Anche il Dollar Index (DXY) continua a mostrare una certa solidità. Durante la sessione asiatica l’indice ha registrato un ulteriore incremento dello 0,1%, rimanendo vicino ai massimi raggiunti all’inizio della settimana.

Un dollaro più forte tende generalmente a rendere l’oro più costoso per gli investitori che operano con altre valute, riducendone la domanda internazionale. Parallelamente, i rendimenti obbligazionari elevati aumentano il costo opportunità di detenere un asset che non produce cedole né interessi.

In calo anche argento e platino

La pressione ribassista non ha colpito soltanto l’oro. Anche gli altri principali metalli preziosi hanno chiuso la giornata in territorio negativo.

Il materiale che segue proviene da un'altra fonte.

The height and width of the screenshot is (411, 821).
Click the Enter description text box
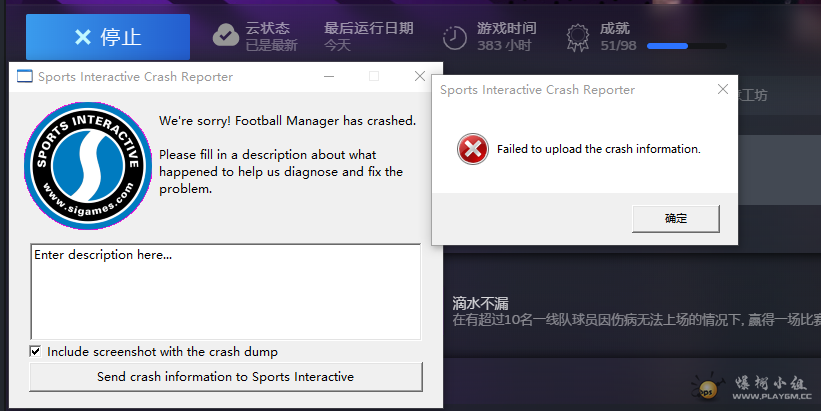[x=225, y=291]
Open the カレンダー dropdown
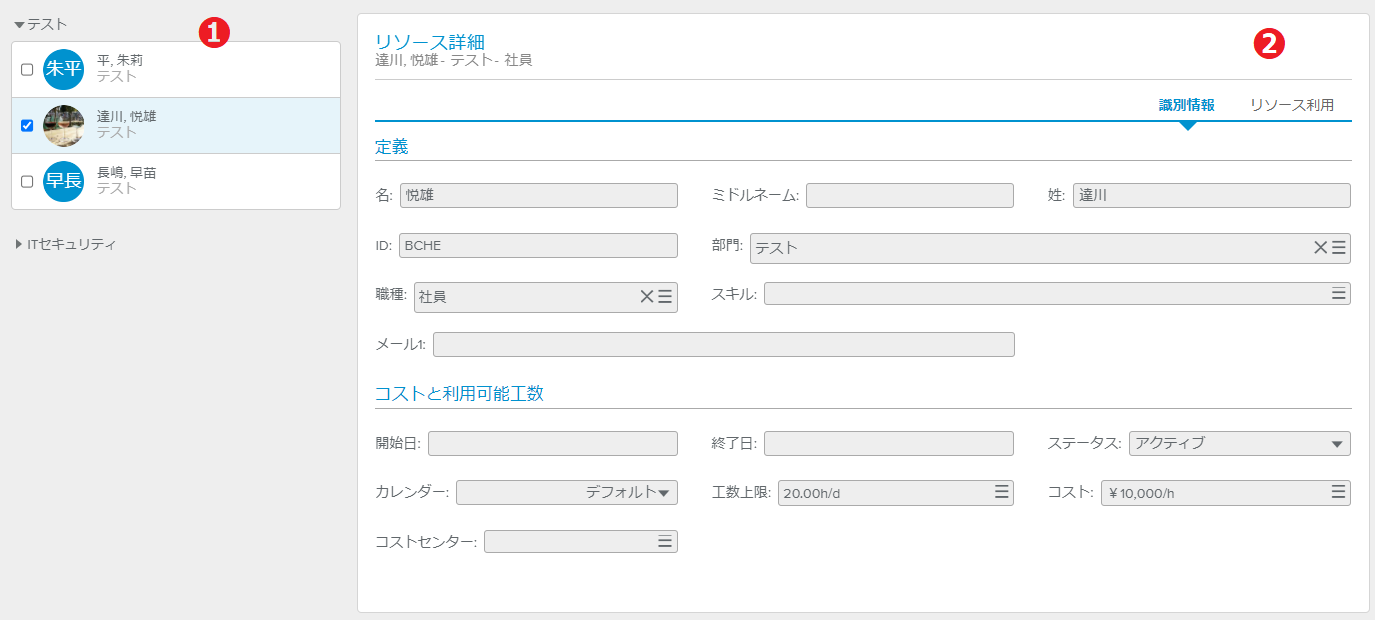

L’argento ha registrato una flessione dell’1%, scendendo a 64,70 dollari l’oncia, mentre il platino ha accusato perdite più marcate, arretrando del 3% fino a quota 1.678,60 dollari l’oncia.

Con l’inflazione americana sotto osservazione e la Federal Reserve pronta a fornire nuove indicazioni sulla traiettoria dei tassi, i prossimi giorni potrebbero rivelarsi decisivi per l’andamento dell’intero comparto dei metalli preziosi.